New accident tolerant fuels are in development to improve the safety and lifetime of boiling water-type nuclear fission reactors, whereby a Cr-alloy coating may be applied to the conventional Zr-alloy cladding on the nuclear fuel. However, an undesirable brittle intermetallic layer of ZrCr2 may form between the Cr-and Zr-alloys, damaging the integrity of the fuel system. Furthermore, diffusion of chromium, zirconium and other alloying elements will occur in each of the metallic layers, affecting the alloy properties. In designing a suitable alloy system, it is desirable to limit the formation of the intermetallic layer, as well as matching the structural and thermal properties of each alloy across the interface.

In order to rapidly propose preliminary alloy compositions and explore the properties of the candidate fuel systems, first-principles calculations were used to examine each of the layers separately, and the system as a whole. The effects of doping chromium, zirconium and ZrCr2 with light elements, all 3d, selected 4d transition metals, and some other elements of interest, was explored. The stability and structural properties of the fuel coating layers were investigated under various doping conditions, and the local electronic environment and chemical bonding was examined close to various dopant species to determine trends affecting the stability of the ZrCr2 phase.

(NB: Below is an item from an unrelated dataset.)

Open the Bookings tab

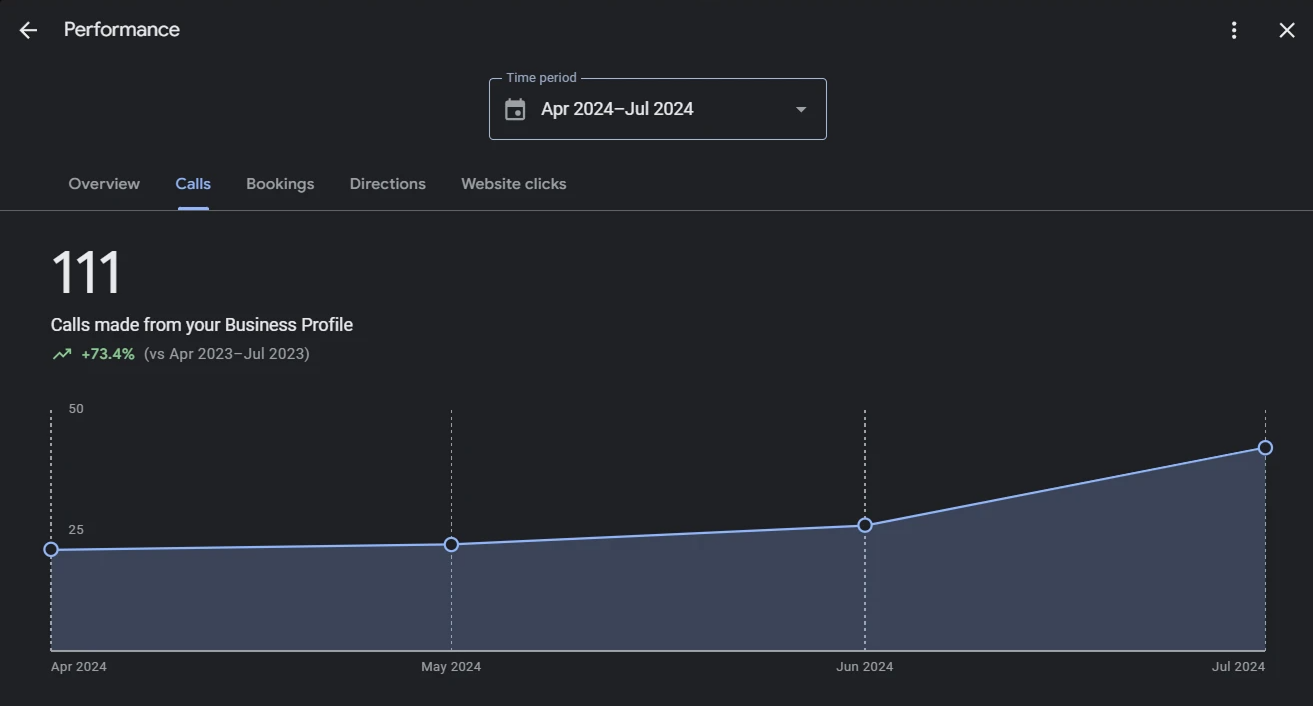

This data was used to build a Cr-Zr-X thermodynamic database to be used for preliminary design of this layered nuclear fuel. The thermodynamics of the whole system was considered to predict atomic migration and intermetallic phase formation. Based on this data, candidate alloying elements for the Cr- or Zr-alloys are proposed that may limit intermetallic phase formation, eliminate significant volume changes that may cause microcracking, or that may improve the properties of the cladding system as a whole.